SIGH. We’re FINALLY ready to talk about troubleshooting this situation.

Troubleshooting stuck namespace deletions

Delete actually all resources in the namespace

Use kubectl api-resources and kubectl delete to wipe out all resources in the cluster.

kubectl api-resources --namespaced \
  ---verbs get \
  -o name | xargs -n 1 kubectl delete -n [NAMESPACE]

⚠️ Make sure that you include --namespaced! This is really important. If you don’t include it, you’ll delete cluster-scope resources, like that fancy Istio service mesh you just spent 35 straight hours configuring!!!

Remove all finalizers from all resources in the namespace

When the above inevitably hangs, you can use the same tactic above with kubectl patch to remove every object’s finalizers and try to kick the deletion along:

kubectl api-resources --namespaced \
  ---verbs get \
  -o name | xargs -n 1 xargs -n 1 kubectl patch \
    --type json \
    --patch='[ { "op": "remove", "path": "/metadata/finalizers" } ]' \
    -n [NAMESPACE]

You can, then, bulk-run kubectl get to make sure the resources were deleted. You should get an empty response if so.

kubectl api-resources --namespaced \
  ---verbs get \
  -o name | xargs -n 1 xargs -n 1 kubectl get \
    -n [NAMESPACE] \

Delete unhealthy API Services in the namespace

Some resources might be hanging on an API service that is no longer reachable. You’ll usually be able to see this as a Kubernetes event when you run kubectl describe against it.

This will happen if you delete the Pod running the API Service’s controller before you delete the API service.

You can find these unhealthy API services by running this:

kubectl get apiresources -n [NAMESPACE] | grep False

Delete any that show up.
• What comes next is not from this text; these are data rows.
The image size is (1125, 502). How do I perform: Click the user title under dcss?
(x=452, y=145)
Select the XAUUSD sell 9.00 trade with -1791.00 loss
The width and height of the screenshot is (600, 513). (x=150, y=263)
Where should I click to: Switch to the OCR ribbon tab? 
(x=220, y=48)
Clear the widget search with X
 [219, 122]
Any stuck resources should get deleted shortly after.

Delete the namespace in etcd with etcdctl

While I absolutely, 100% do not recommend doing this, I’m including it for completeness.
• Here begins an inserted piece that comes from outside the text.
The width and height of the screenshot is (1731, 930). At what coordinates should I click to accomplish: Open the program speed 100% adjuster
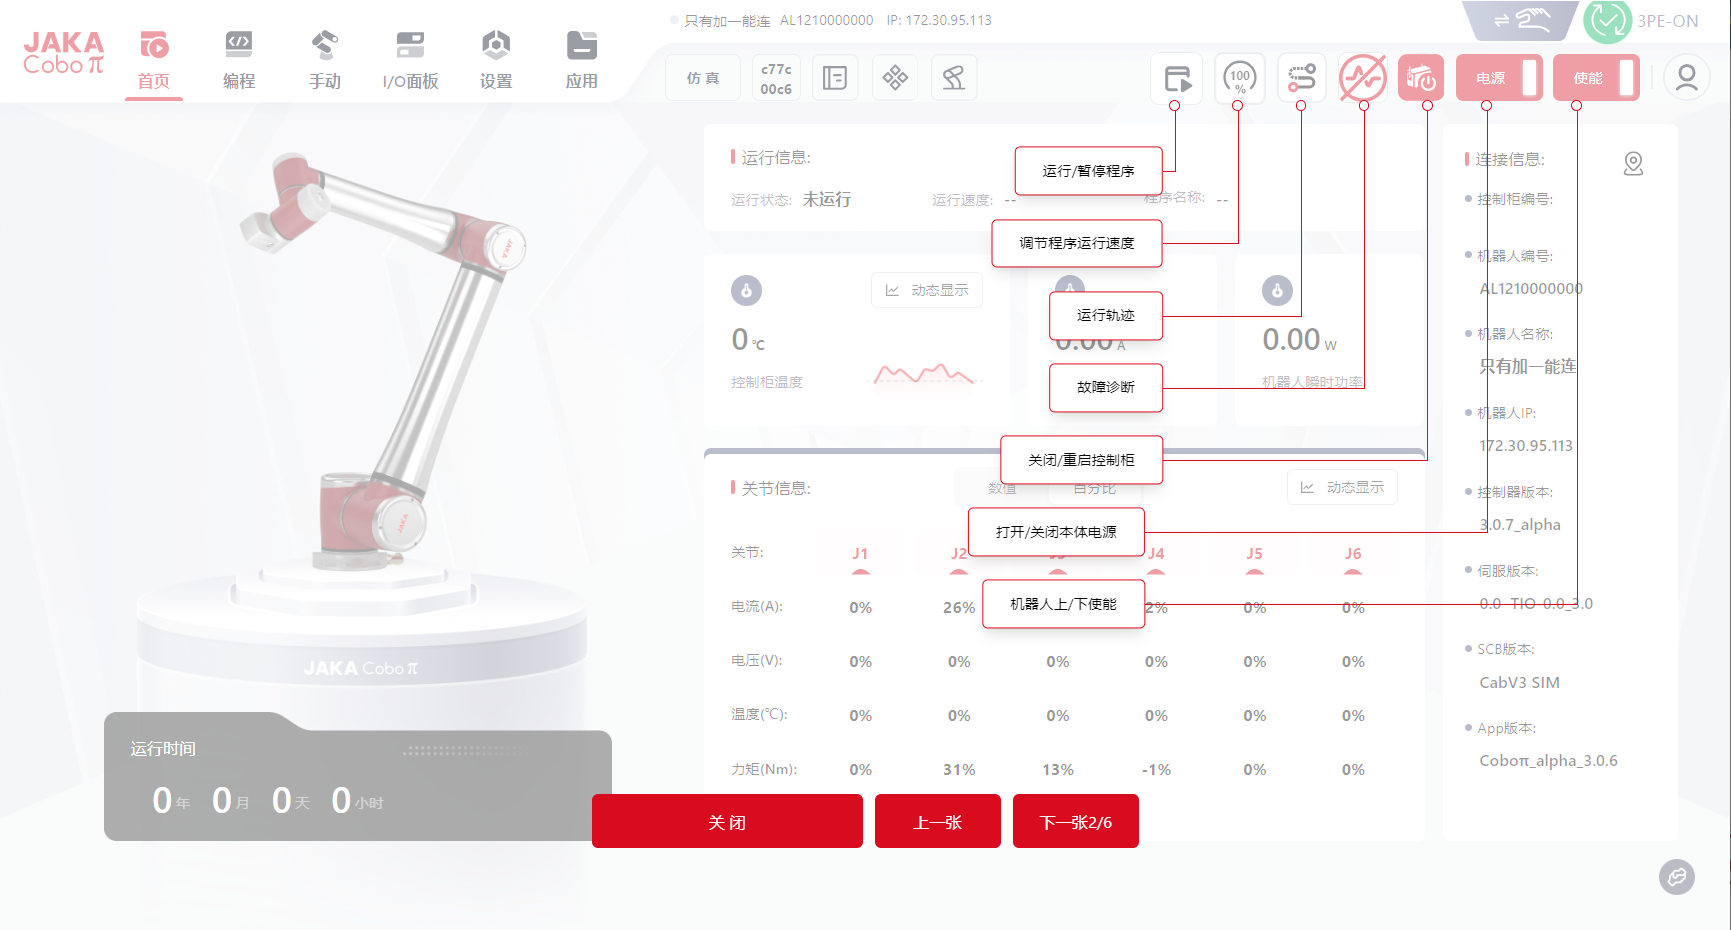click(1239, 78)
Since every object is persisted to etcd (or whichever database backend your cluster is using, which is etcd 99.9% of the time), you can manually drop it with etcdctl if you have access to the control plane (i.e. not EKS, AKS, GKE, etc.)

ETCDCTL_API=3 etcdctl \
    --endpoint=http://[ETCD_HOST]:[ETCD_PORT] \
    --cert=/path/to/etcd/cert \
    --key=/path/to/etcd/key \
    --cacert=/path/to/etcd/cacert \
    rm /namespaces/delete-me

Take a look at the --etcd-servers flag provided to kube-apiserver to get ETCD_HOST and ETCD_PORT. Since etcd is a distributed database, you can use any of the servers.